There's a well established alternative for flu already? It's like asking why electric engine cars have taken so long to overtake petrol cars; there's a giant existing infrastructure and well known protocols for flu already, so the risk/reward balances aren't great for the newcomer.
Otoh having an established baseline can help understand the efficacy and cost comparison (and time to market), and with new technologies you might want to play it safe?
An emergency like Covid is the ideal environment to dismiss all concerns about efficacy and cost. The risk to losing some money on a failed vaccine is negligible compared to the cost dragging out the restrictions even just a little bit longer than necessary.

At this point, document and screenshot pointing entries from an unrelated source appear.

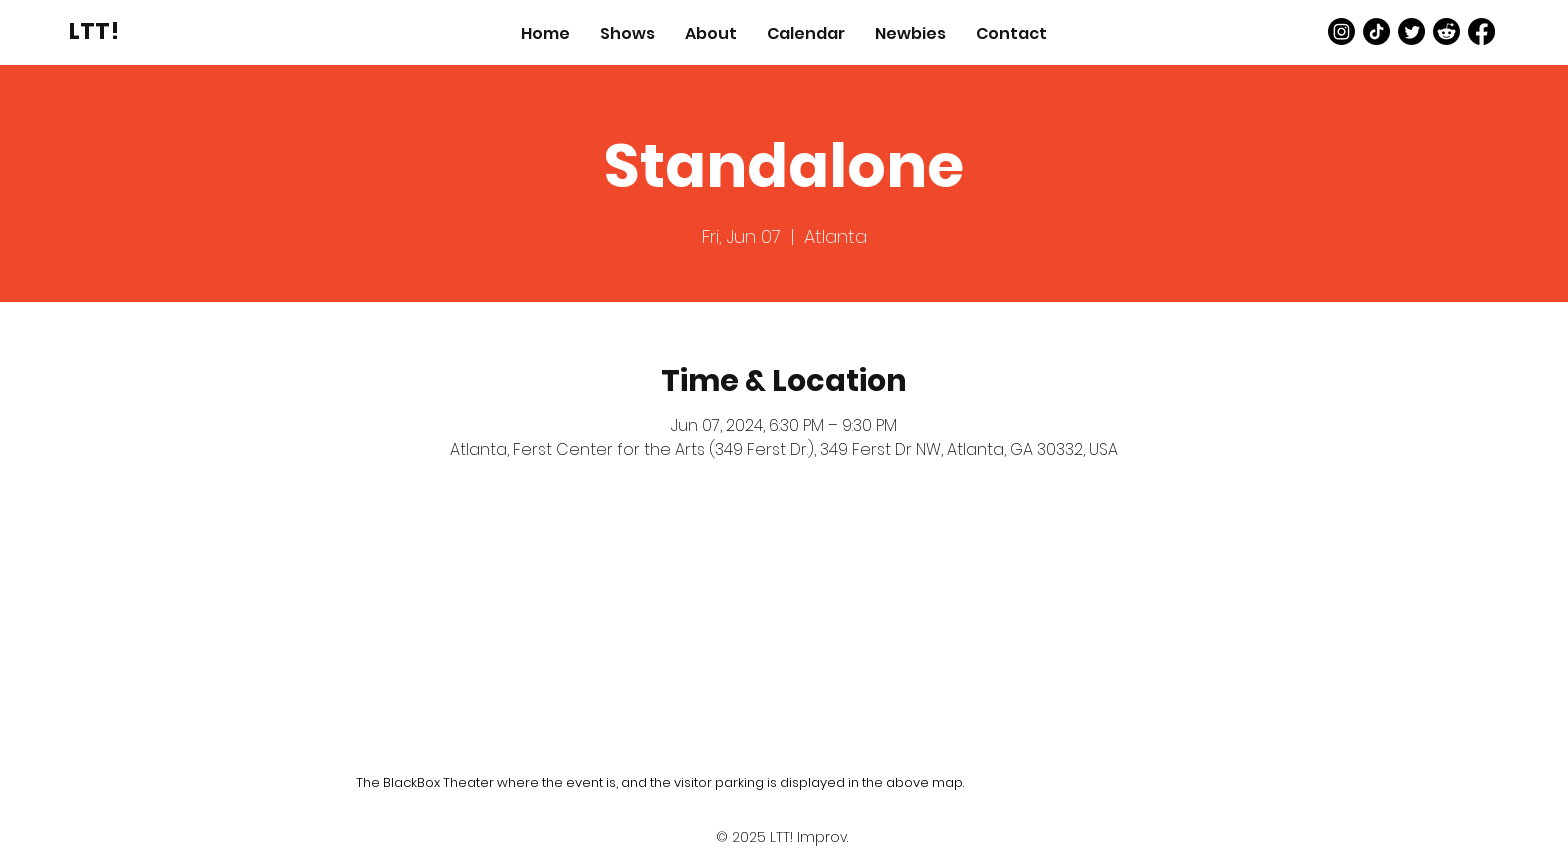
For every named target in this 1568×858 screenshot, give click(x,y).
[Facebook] (1481, 31)
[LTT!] (94, 31)
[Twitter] (1411, 31)
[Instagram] (1341, 31)
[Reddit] (1446, 31)
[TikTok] (1376, 31)
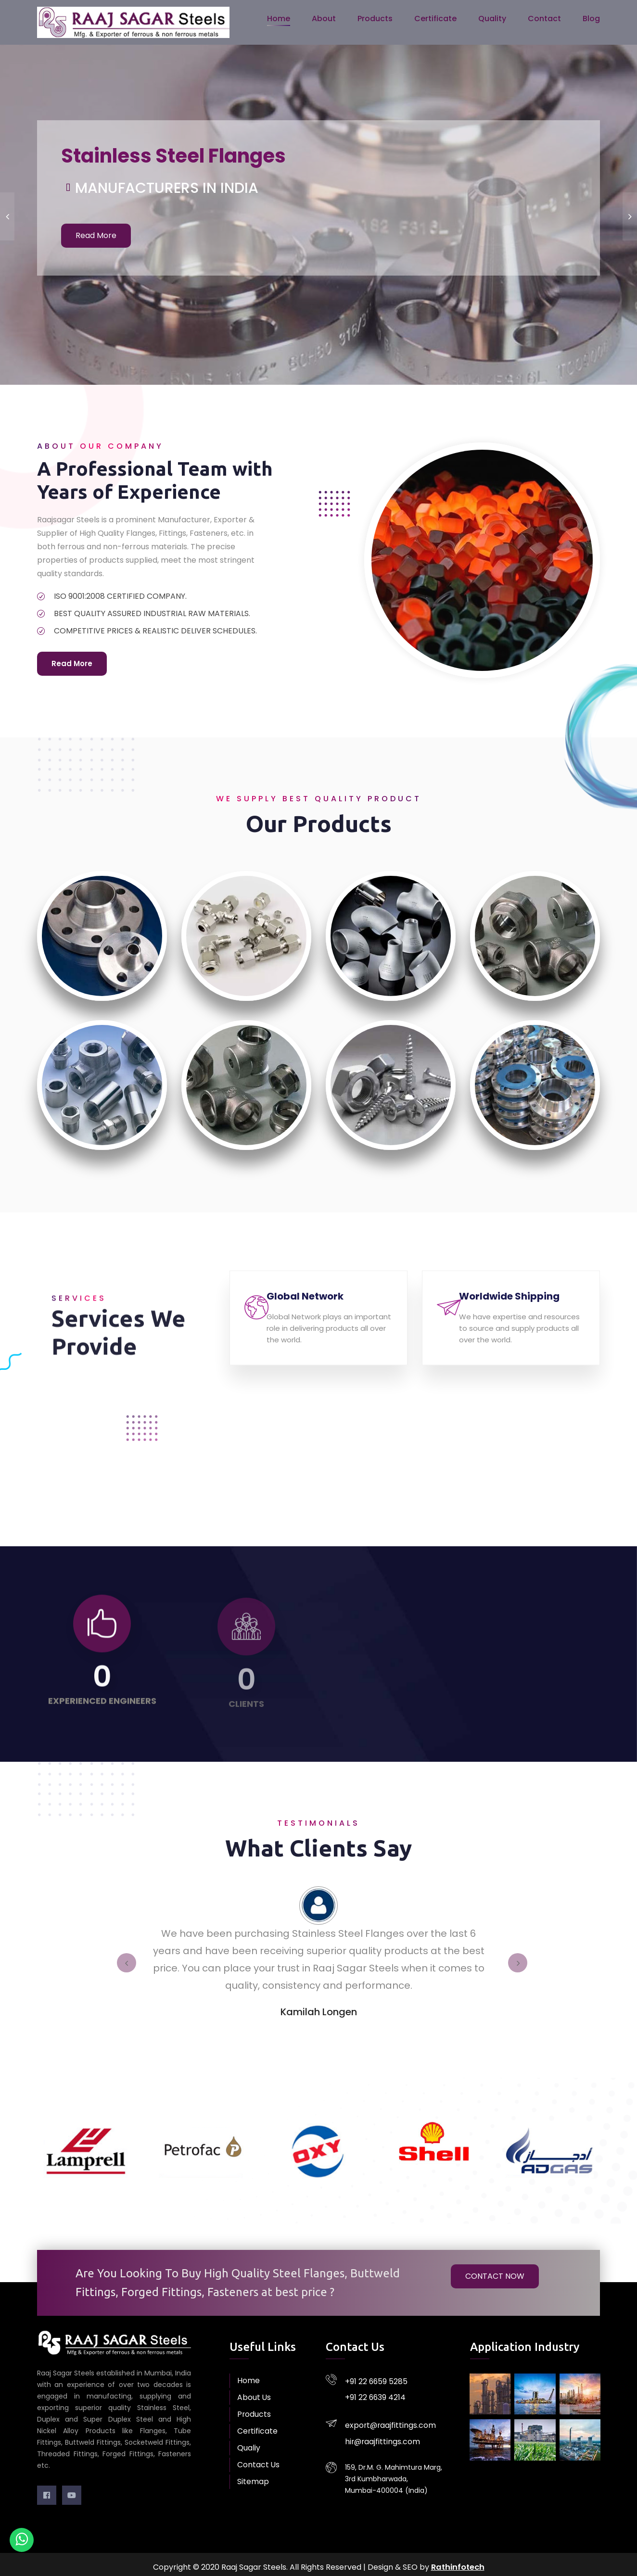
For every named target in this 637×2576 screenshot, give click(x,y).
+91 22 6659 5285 (373, 2373)
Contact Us (256, 2459)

Disclaimer: no education in biotechnology or vaccines, just an observer who likes to nerd out on information and think about them.
My understanding is that mRNA vaccines need a protein to target (since mRNAs make cells produce proteins). What makes SARS-CoV-2 particularly suited for this vaccine type was their spike proteins. My understanding it that the spike proteins are very unique to that virus type, was enveloping the virus and the human biology doesn't have something similar to that, so it was an easy (!) target for this vaccine type.
At least one of those conditions above may not hold true for <insert virus name here>, which can make it difficult/unsuitable for mRNA vaccines to target.
Again, I may be wrong (please correct me and give me the correct information if so), but this is my understanding.